━━ Records to process
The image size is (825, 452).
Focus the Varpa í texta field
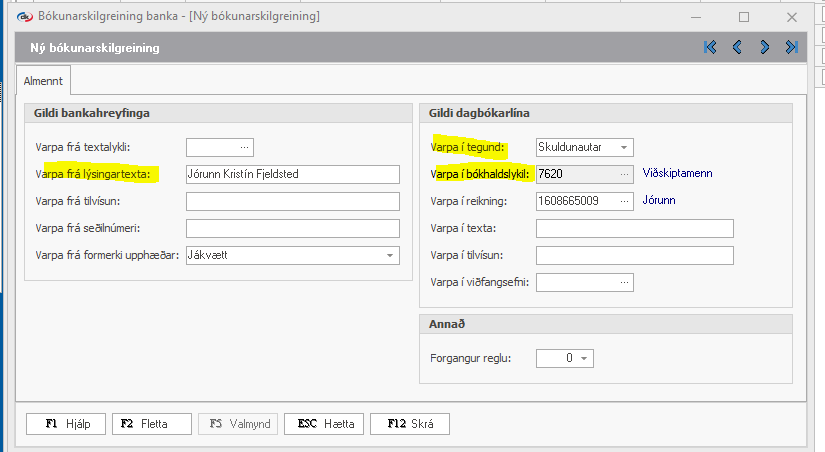click(x=634, y=229)
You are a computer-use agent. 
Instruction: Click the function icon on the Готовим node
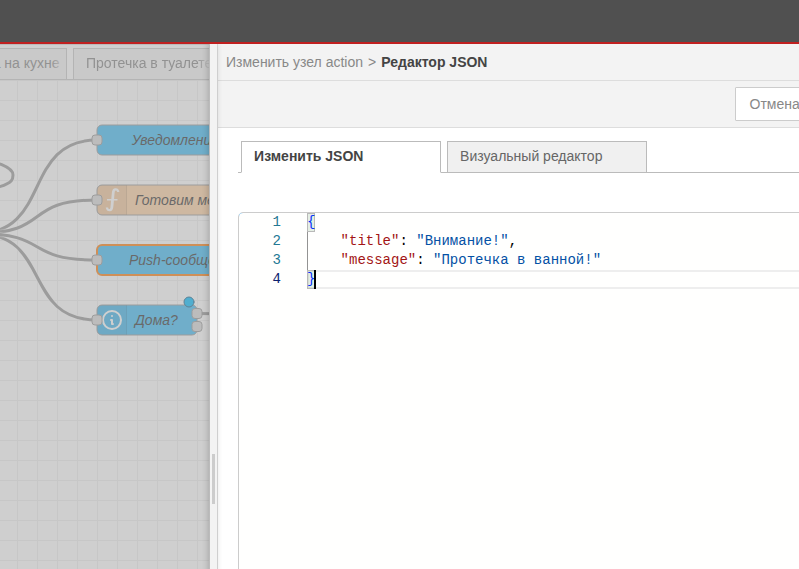click(x=112, y=200)
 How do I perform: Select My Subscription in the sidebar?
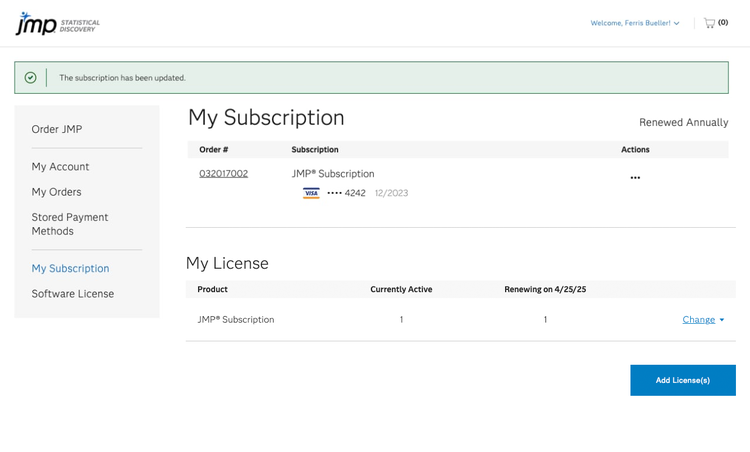point(70,268)
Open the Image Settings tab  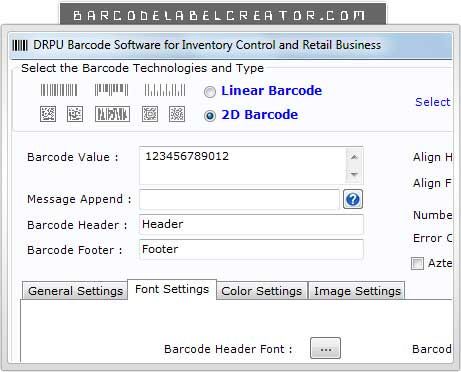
━━━━
[Directions for this task] Skip the pictures and copy exactly the lines from the one containing "How do I perform: Select" through the end of the material, both ends included.

[Answer area]
 How do I perform: Select My Subscription in the sidebar?
point(70,268)
Open the Image Settings tab  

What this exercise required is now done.